Kaz, I don't know about the history of C. Over time I've learned to use the
language and I have written a lot of code in it. I am currently working on a
large project written entirely in C. I understand most C code when I read it.
Much beyond a pointer to a pointer and my head starts to spin though. :)

I don't purport to be an expert in C standards. Never have been. Never will
be. I have no interest in becoming an expert in that. I came here asking for
something specific and no one had a solution for me, just workarounds. That
was, until this solution was introduced:
char* list[] = { "jjj", (char[]){"kkk"}}.

The following solves the problem, and is highly portable. Moreover, it has
basically the same structure and should compile to the same object code; it
just doesn't have the source-level "syntactic sugar":

char el0[] = "jjj";
char el1[] = "kkk";
char *list[] = { list_elem1, list_elem1 };

You do not have an actual "problem" here; you're just looking for how to do
something using the minimal number of keystrokes.

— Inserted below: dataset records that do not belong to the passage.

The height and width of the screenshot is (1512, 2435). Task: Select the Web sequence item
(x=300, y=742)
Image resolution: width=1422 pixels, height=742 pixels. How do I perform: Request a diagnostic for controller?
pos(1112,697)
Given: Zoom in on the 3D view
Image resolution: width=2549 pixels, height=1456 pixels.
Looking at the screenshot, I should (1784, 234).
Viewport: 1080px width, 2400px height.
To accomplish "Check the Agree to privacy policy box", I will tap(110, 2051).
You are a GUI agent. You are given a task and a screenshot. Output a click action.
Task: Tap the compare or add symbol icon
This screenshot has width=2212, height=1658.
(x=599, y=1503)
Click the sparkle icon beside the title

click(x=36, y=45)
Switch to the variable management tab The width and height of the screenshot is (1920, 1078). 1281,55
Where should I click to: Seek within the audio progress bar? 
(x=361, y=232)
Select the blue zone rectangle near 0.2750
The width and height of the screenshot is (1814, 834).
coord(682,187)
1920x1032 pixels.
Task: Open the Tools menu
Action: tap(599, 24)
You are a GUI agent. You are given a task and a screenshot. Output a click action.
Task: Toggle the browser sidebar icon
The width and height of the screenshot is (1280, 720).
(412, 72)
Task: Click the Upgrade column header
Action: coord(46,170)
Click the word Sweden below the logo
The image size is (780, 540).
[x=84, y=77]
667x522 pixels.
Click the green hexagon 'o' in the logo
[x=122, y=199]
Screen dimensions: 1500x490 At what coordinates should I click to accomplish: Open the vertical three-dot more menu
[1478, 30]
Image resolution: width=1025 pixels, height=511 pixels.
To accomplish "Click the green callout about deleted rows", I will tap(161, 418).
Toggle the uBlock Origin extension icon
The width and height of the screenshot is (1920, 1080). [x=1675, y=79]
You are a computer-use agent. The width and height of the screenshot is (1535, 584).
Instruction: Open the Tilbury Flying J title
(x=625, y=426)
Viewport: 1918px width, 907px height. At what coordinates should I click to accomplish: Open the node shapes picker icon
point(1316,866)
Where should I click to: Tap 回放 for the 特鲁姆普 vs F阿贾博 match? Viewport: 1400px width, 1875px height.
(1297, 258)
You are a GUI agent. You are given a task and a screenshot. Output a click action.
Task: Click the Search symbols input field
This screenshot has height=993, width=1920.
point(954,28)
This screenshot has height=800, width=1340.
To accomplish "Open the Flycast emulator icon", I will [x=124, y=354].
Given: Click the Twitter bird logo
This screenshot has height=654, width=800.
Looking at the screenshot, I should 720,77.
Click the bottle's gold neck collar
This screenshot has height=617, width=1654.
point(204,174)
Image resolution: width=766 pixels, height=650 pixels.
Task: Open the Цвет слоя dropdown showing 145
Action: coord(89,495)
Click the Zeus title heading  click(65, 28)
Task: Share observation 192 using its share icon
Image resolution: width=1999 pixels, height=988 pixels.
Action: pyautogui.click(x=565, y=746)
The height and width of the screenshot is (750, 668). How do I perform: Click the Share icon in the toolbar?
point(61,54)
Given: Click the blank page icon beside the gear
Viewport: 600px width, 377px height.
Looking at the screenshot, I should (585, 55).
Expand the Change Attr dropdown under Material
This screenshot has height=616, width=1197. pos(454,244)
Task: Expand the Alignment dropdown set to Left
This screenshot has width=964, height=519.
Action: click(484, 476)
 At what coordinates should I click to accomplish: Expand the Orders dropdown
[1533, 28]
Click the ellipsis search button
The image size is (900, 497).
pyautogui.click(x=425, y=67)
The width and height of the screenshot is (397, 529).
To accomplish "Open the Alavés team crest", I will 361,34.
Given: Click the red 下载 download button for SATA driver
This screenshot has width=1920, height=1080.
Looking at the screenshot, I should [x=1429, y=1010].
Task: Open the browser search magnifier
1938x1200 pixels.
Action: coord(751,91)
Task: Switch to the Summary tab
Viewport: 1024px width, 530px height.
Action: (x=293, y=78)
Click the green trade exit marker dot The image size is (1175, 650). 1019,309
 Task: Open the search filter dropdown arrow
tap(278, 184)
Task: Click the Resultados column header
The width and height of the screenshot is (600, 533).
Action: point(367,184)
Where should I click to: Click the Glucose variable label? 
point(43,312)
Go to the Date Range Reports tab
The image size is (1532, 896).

Also note that you could just waste a few bytes and do this, which also
works in pretty much any C dialect:

char list[][128] = {
"everything",
"is mutable now"
};

(This program isn't targetting tiny embedded systems where every byte
counts, is it? It's a code generation tool that runs on developer machines
and build servers. It runs for a few milliseconds and then terminates,
freeing all of its memory to the OS.)

The number of keystrokes you've wasted in this newsgroup outweighs
any savings by now from the syntactic sugar.

The approach you're taking of mutating global strings is an poor design for
what you're doing, based on a poor choice of programming language.

A high school kid working in, say, Lisp, Python, Ruby or Perl would have the
project done already.
That was THE solution I was looking for. Unfortunately Visual C++ doesn't
support it, but that's a totally separate issue.

Yeah, minor issue: can't actually use the solution in one of the development
environments you use, and have been mentioning from the start.